• _DESCRIPTION OF THE TASK_:
Work out how many lines below contain the word "computer", then give that number alone.

Segment Start: DATA TO USE

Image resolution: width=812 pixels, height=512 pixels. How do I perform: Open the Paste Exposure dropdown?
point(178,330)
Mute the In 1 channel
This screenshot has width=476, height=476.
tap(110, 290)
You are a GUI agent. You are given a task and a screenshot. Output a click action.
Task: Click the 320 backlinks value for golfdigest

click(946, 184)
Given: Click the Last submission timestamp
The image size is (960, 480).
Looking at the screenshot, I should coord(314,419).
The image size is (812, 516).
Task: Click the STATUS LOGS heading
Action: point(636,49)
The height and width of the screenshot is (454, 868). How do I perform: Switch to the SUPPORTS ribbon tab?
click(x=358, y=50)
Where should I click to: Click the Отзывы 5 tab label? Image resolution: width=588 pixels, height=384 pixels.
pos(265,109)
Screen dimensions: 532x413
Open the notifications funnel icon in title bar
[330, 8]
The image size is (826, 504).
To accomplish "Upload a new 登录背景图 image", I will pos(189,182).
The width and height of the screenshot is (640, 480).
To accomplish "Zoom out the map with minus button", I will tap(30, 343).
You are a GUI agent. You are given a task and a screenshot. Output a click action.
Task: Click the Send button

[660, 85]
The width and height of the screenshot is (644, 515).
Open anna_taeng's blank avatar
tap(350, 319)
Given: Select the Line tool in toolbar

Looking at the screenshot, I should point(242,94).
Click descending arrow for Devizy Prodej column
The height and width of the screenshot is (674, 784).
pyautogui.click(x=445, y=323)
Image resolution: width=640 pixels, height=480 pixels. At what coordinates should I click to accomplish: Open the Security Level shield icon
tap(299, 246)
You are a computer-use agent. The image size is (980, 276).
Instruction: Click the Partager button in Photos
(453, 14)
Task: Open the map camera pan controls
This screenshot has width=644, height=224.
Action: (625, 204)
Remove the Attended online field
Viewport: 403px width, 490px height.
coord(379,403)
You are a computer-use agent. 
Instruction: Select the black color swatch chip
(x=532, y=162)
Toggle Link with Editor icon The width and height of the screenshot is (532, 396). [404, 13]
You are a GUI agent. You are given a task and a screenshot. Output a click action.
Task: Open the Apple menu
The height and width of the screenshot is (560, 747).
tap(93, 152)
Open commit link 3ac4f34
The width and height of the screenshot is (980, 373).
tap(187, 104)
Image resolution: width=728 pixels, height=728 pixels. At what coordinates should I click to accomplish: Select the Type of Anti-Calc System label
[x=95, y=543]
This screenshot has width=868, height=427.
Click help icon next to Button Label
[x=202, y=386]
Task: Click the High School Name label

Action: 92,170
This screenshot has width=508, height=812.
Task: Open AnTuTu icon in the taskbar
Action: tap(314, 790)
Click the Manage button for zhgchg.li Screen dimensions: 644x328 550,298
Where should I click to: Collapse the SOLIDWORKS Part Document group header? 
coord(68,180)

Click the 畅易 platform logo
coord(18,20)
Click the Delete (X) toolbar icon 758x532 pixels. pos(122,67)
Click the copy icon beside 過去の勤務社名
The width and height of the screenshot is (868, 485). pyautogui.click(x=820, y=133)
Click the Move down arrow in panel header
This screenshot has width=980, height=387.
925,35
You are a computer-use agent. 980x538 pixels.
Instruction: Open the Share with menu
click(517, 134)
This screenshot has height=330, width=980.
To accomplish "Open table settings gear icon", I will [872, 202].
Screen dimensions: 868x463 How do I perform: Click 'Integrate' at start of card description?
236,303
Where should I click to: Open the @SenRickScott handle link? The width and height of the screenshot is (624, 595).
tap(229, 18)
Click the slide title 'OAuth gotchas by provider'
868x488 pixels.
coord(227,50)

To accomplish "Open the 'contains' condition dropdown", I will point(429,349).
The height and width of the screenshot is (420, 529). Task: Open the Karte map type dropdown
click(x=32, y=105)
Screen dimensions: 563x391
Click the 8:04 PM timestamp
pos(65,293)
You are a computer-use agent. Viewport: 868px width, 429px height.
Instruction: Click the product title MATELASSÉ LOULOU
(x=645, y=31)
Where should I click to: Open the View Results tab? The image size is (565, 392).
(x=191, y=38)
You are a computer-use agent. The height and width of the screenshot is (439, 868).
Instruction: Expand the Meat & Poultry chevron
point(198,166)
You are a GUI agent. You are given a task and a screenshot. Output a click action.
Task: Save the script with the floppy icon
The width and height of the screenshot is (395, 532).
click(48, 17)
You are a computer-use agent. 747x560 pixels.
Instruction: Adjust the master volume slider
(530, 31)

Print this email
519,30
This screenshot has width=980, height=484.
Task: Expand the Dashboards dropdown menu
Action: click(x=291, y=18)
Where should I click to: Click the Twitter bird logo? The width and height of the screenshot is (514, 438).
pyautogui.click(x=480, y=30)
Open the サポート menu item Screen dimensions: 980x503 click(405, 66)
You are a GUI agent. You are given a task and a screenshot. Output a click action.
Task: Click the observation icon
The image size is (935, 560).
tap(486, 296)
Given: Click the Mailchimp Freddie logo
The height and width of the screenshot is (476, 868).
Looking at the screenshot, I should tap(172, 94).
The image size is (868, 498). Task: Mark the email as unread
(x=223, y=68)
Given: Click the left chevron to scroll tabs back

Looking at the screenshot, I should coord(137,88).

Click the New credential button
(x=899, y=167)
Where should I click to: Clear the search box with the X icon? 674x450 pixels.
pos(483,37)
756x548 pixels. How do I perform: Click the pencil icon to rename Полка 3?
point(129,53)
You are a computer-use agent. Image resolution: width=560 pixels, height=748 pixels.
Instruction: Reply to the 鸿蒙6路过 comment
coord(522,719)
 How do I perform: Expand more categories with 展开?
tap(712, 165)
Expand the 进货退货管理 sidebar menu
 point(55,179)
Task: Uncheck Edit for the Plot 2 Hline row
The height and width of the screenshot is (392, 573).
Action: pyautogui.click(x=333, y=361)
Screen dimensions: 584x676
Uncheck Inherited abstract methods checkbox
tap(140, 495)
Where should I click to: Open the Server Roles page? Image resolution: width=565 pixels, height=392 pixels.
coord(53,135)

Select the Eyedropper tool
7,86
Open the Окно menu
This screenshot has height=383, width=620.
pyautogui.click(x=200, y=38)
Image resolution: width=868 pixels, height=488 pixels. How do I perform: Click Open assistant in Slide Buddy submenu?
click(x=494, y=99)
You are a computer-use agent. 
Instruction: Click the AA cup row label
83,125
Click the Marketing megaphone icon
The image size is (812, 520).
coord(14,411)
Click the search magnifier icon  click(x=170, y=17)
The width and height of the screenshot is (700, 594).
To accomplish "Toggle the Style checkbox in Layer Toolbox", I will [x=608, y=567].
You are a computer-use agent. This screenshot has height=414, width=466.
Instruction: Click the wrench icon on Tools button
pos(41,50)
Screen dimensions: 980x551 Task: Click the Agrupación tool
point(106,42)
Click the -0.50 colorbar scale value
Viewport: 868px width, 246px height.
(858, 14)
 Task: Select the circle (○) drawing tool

Segment End: DATA TO USE

• _RESPONSE TO THE EXERCISE_:
9